A trio of Samsung AI researchers recently developed a neural network capable of rendering photorealistic graphical scenes with a novel viewpoint from a video.
In the above video we see a 3D rendering of a complex scene. It was created by turning a video input into a bunch of points representing the geometry of the scene. The points, which form a cloud, are then fed to a neural network that renders them as computer graphics.
TNW reached out to Dmitry Ulyanov, a researcher at Samsung and one of the authors on the team’s paper, to find out more about the project. He told us:
The idea is to learn to render a scene from any standpoint. The only input is [a] user’s video of the scene made in a rather free manner. In the videos we show the rendering of the scene from a novel view (we take the trajectory of the camera from the train video and shift it by a certain margin … that’s how we generate the new trajectory).
Ulyanov worked with fellow researchers Kara-Ali Aliev and Victor Lempitsky to develop the network. Currently it can handle slight shifts in perspective, such as zooming or moving the “camera.” What you’re seeing in that above video isn’t the original input, but a rendering of it.
Check out these side-by-side pictures of both rendered and nearest ground-truth (the ones on the left were rendered by the AI, the ones on the right are the closest matching frames from the original video input):
Typically this kind of rendering is done using meshes – overlays that define the geometry of objects in space.
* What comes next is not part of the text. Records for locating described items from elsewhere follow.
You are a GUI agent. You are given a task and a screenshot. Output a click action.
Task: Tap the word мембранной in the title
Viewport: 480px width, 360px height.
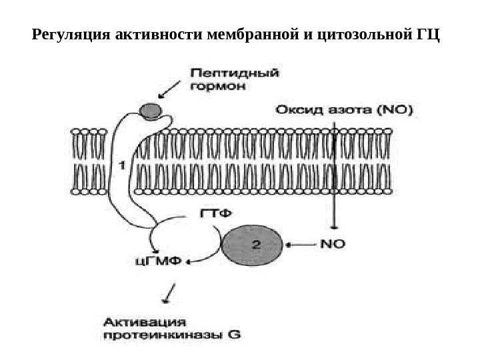[x=264, y=33]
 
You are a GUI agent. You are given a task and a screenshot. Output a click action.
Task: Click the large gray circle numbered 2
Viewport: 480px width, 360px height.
[x=256, y=245]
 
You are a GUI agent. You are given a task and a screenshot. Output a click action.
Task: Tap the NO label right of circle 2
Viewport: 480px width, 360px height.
[x=333, y=245]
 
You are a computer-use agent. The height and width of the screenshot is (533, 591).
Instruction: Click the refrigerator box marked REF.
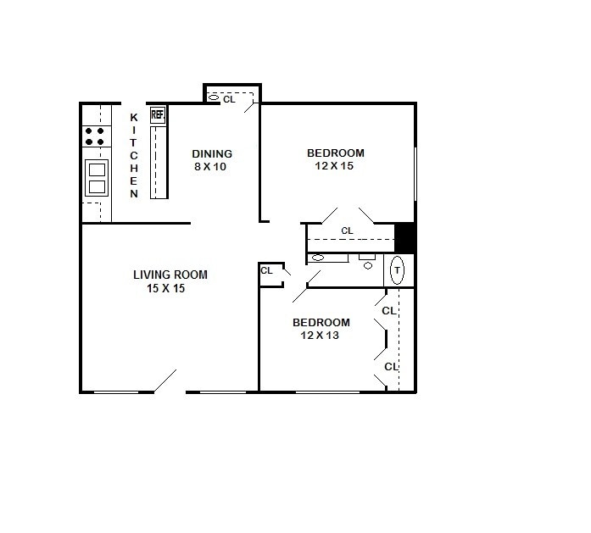click(158, 114)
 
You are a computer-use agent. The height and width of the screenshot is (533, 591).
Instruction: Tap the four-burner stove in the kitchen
click(96, 136)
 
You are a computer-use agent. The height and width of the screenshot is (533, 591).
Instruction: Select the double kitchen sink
click(97, 177)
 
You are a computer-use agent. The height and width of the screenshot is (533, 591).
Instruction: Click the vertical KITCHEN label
click(133, 155)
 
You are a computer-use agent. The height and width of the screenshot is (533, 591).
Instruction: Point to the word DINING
click(211, 153)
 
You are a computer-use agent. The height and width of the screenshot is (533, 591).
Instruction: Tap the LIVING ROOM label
click(170, 275)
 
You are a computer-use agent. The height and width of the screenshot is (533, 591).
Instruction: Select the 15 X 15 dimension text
click(165, 288)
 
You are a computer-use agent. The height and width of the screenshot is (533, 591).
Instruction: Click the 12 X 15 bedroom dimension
click(334, 166)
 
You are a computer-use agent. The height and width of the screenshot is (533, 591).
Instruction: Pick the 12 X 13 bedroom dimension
click(321, 336)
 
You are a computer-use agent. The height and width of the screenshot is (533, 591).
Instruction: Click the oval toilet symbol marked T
click(399, 270)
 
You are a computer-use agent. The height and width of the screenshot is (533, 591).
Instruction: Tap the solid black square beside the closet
click(405, 237)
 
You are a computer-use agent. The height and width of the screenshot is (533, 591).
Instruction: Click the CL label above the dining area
click(229, 99)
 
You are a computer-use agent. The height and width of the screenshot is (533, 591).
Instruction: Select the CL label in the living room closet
click(266, 270)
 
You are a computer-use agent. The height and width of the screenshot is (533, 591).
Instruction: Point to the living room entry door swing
click(165, 381)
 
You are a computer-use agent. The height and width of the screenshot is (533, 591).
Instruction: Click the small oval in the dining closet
click(214, 98)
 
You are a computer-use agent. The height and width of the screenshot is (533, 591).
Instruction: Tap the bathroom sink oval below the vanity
click(368, 265)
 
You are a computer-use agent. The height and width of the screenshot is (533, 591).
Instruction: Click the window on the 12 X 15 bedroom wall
click(415, 174)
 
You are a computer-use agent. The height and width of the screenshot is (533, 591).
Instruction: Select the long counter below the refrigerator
click(159, 161)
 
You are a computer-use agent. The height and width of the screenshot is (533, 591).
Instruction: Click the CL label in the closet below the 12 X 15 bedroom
click(347, 230)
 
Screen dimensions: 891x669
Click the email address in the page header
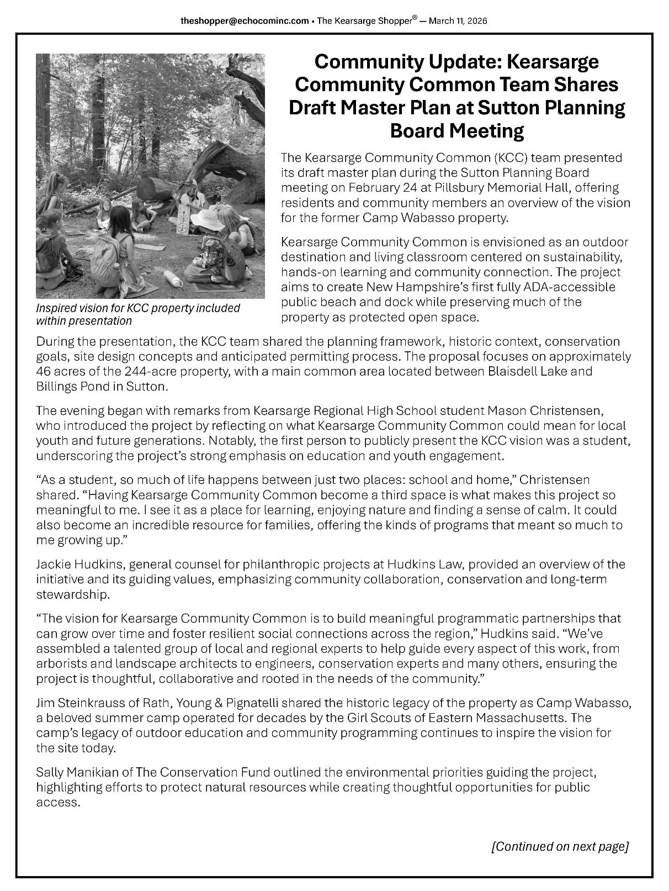pyautogui.click(x=245, y=21)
Those methods are time-consuming, processor intensive, and require human expertise. But the neural point-based system creates results in a fraction of the time with a comparatively small amount of resources. Ulyanov told us:
Traditional methods for photo-realistic rendering like ray-tracing in fact require huge amount of compute. Two minutes is in fact a small wait time for the modellers, who work in software like Blender, 3DS Max, etc. They sometimes wait for rendering for hours. And in many cases their task is to reproduce a real scene! So they first spend time modelling and then wait for it to render each frame. And with the methods like ours you only need a video of the scene and wait for 10 minutes to learn the scene. When the scene is learned the rendering takes 20ms per frame.
This work is currently in its infancy. Ulyanov told us that it’s still quite “stupid,” in that it can only attempt to reproduce a scene – ie., you can’t alter the scene in any way. And any extreme deviation from the original viewpoint results in artifacts.
But, those of us who remember how brittle Nvidia’s StyleGAN was just a few years ago understand how quickly things can scale in the AI world once you get the basic recipe right.
Today we’re seeing an AI render photorealistic graphics from a video input in real time with a novel viewpoint including perspective-dependent features like reflections and shadows. One day we might be able to slip on a virtual reality headset and take a walk inside of a scene from our favorite films. Imagine training a neural network on your old home movies and then reliving them in VR from any perspective.
We might not be quite there yet, but the writing’s on the wall. Ulyanov says they “actually have a standalone app where we can freely travel in the first-person mode in the scene.”